Lettura: pratichiamola in famiglia

i diritti del lettore

La lettura, una delle forme più emancipanti del pensiero umano, rischia di diventare un’attività priva di senso, quasi inutile, poco amata e poco apprezzata a causa del suo stretto e ahimè malvissuto legame con la scuola e con i compiti. Succede così che tra bambini e libri nasce un sentimento di repulsione. Nella mia esperienza di educatrice colgo con profonda amarezza questo sentimento di avversità nei confronti della povera lettura: c’è chi adotta le strategie più fantasiose pur di evitarla, chi mi chiede di leggere al suo posto, chi vuole eseguire subito i compiti legati alla lettura così da “levarsi subito il pensiero”.
Non si coglie il senso più profondo di questa attività, la sua importanza per emanciparsi, per imparare a ragionare con la propria testa, per ampliare il lessico e per fantasticare alla scoperta di nuovi mondi.
Eppure per amarla basta poco o meglio è necessario legare questa attività a momenti ludici e gratificanti per il bambino sin dalla più tenera età.
Chi ama la lettura ha vissuto esperienza significative con i libri a casa o a scuola sin da piccolo.
Quali sono queste esperienze? Come possiamo aiutare i bambini ad amare i libri?
In questo articolo mi occuperò di ciò che si può fare a casa e dunque in famiglia. Parlerò invece di alcune strategie da adottare a scuola in un prossimo articolo.
Vediamo dunque cosa fare a casa:

1) Leggete durante la giornata.

Se noi adulti leggiamo una o più volte durante la giornata, il bambino imiterà questa attività inizialmente con il gioco del “far finta” e poi, quando imparerà a leggere, vorrà imitarvi e leggerà volentieri;

2) Leggete per loro e con loro.

Sin da piccoli, sin da quando sono nel pancione, leggete per loro favole, fiabe, filastrocche, poesie, storie, racconti. Stabilite un momento della giornata da dedicare alla lettura, create un angolo morbido per questa attività e rendeteli partecipi di ciò che leggete con rielaborazioni, disegni, teatrino. Suggerisco di coinvolgere tutta la famiglia (papà o nonni o fratelli) in questa attività;

3) Create una baby biblioteca.

Avere in casa una biblioteca con libri a misura di bambino, invoglierà il piccolo a scoprire nuove storie, a sfogliare le pagine dei libri e a leggere.
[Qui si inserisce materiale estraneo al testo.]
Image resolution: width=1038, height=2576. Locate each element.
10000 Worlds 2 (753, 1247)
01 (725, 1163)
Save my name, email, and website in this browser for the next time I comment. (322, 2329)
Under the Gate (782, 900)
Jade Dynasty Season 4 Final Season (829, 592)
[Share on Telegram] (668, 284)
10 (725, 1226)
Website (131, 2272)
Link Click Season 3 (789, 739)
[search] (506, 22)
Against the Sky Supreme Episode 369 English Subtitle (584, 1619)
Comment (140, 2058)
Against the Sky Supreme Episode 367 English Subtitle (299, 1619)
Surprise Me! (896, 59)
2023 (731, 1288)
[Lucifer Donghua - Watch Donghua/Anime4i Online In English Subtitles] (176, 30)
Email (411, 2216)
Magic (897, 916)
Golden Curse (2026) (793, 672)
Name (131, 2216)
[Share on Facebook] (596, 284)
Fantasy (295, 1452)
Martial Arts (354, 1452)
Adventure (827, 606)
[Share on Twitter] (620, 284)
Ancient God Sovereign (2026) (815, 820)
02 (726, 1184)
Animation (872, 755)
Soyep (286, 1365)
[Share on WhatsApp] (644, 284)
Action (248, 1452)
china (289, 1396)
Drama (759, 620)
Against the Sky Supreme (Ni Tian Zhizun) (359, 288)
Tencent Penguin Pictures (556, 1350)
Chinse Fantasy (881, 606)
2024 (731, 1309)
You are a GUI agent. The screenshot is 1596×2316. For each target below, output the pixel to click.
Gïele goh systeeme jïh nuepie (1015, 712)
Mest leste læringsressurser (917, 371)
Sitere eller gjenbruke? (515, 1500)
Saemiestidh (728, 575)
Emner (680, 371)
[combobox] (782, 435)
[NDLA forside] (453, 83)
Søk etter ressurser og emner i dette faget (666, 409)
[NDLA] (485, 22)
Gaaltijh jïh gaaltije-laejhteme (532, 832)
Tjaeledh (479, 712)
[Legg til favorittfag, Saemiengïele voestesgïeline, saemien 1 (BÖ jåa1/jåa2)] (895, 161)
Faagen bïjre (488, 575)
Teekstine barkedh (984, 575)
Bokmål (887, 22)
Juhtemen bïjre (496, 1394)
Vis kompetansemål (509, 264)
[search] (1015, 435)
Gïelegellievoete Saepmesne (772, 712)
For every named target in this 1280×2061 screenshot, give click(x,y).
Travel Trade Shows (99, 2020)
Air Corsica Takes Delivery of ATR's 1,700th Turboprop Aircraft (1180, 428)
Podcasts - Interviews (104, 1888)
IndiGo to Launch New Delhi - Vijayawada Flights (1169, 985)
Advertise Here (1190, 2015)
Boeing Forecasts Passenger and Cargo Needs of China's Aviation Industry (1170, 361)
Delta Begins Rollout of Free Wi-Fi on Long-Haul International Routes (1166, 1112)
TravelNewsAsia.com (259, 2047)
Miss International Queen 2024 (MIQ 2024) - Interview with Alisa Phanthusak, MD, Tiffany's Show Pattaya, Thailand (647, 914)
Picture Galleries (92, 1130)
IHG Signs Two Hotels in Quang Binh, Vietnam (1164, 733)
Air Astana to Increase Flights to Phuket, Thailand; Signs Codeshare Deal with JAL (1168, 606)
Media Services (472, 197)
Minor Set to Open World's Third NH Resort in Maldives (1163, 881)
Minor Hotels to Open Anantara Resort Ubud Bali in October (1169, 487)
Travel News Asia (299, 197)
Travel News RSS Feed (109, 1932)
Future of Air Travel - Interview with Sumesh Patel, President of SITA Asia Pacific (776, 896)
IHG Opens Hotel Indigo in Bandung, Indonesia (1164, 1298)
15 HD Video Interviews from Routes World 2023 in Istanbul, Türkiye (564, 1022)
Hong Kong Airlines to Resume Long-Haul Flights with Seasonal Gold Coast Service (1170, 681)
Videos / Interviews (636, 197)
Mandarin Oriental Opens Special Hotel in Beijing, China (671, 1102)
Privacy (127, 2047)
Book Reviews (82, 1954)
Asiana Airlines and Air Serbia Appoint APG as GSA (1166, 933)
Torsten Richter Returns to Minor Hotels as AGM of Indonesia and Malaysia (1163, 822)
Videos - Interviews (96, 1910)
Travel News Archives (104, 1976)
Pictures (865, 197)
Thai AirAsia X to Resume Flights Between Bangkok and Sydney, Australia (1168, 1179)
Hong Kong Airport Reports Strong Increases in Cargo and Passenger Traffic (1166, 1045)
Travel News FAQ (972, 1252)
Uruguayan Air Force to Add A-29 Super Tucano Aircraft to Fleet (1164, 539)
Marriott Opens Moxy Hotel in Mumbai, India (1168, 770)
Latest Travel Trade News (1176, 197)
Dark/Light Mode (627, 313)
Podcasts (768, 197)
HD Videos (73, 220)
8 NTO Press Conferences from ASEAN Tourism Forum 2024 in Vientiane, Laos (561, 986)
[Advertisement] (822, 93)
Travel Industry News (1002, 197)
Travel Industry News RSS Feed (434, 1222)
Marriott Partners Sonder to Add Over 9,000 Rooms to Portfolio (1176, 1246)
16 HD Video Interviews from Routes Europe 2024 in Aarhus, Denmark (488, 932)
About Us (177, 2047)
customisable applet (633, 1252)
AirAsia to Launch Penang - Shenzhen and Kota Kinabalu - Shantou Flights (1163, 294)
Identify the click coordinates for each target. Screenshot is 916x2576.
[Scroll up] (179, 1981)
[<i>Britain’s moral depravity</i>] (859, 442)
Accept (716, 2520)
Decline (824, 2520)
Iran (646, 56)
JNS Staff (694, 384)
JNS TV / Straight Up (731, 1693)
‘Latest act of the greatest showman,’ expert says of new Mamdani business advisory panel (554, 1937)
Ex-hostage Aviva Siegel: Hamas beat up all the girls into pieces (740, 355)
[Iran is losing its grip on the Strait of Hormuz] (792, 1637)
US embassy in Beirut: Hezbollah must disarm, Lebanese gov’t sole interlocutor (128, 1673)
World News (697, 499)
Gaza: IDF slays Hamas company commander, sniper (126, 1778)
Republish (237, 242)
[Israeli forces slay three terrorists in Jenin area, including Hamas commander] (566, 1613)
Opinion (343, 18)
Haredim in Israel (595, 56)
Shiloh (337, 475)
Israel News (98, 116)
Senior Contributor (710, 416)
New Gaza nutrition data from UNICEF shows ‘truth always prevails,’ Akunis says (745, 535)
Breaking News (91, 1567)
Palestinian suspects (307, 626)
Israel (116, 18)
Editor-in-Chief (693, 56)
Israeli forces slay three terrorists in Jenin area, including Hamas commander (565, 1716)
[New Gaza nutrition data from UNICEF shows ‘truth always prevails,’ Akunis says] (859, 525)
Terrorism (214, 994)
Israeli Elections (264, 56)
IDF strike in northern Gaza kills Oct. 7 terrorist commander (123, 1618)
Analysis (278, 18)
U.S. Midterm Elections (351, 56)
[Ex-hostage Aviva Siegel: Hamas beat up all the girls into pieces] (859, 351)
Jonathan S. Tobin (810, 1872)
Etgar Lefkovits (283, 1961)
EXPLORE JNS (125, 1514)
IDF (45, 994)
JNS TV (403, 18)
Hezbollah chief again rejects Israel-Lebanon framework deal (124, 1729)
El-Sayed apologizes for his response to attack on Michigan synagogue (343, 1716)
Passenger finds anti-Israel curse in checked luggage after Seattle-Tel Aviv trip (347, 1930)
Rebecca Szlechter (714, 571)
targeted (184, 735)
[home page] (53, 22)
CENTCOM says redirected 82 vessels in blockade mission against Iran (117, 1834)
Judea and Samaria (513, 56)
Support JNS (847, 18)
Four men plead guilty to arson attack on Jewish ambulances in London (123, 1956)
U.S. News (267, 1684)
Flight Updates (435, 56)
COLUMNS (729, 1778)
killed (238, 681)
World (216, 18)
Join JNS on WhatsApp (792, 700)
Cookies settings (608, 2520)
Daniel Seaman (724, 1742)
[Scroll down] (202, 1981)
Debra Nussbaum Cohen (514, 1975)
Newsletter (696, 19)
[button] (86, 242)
4) Andate in libreria e in biblioteca.

Andare con i bambini in biblioteca o in libreria permettendo loro di scegliere, toccare e cercare i libri che più piacciono loro, li invoglia a leggere.

5) Non costringeteli a leggere 10 volte lo stesso testo.

Se a scuola l’insegnante dice di leggere 10 volte non si aspetta che i bambini leggano realmente 10 volte ma che leggano bene e che capiscano i contenuti dei testi rielaborandoli. Piuttosto proponete loro di leggere come preferiscono, ad esempio ad alta voce o nella propria mente o davanti allo specchio e poi chiedete di leggere per voi, senza forzature.

6) Regalate libri ai vostri bambini.

Sin da piccolissimi i bambini possono esplorare i libri e entrare in contatto con le emozioni che essi regalano.  Esistono  vari tipi e formati di libri adatti ad ogni età e gusto.

7) Seguite il decalogo dei diritti del lettore.

In questo link trovate il decalogo dei diritti del lettore di Pennac.

 

8) Non forzate la lettura.

Se il bambino è annoiato dalla storia che state leggendo o non ha voglia di leggere, non forzatelo. Meglio che si rimandi a un altro momento l’attività. Lui potrà decidere quando dove e cosa leggere.

 

Questi sono alcuni suggerimenti, provate a metterli in pratica e avrete piantato un piccolo seme nel mondo dei vostri bambini.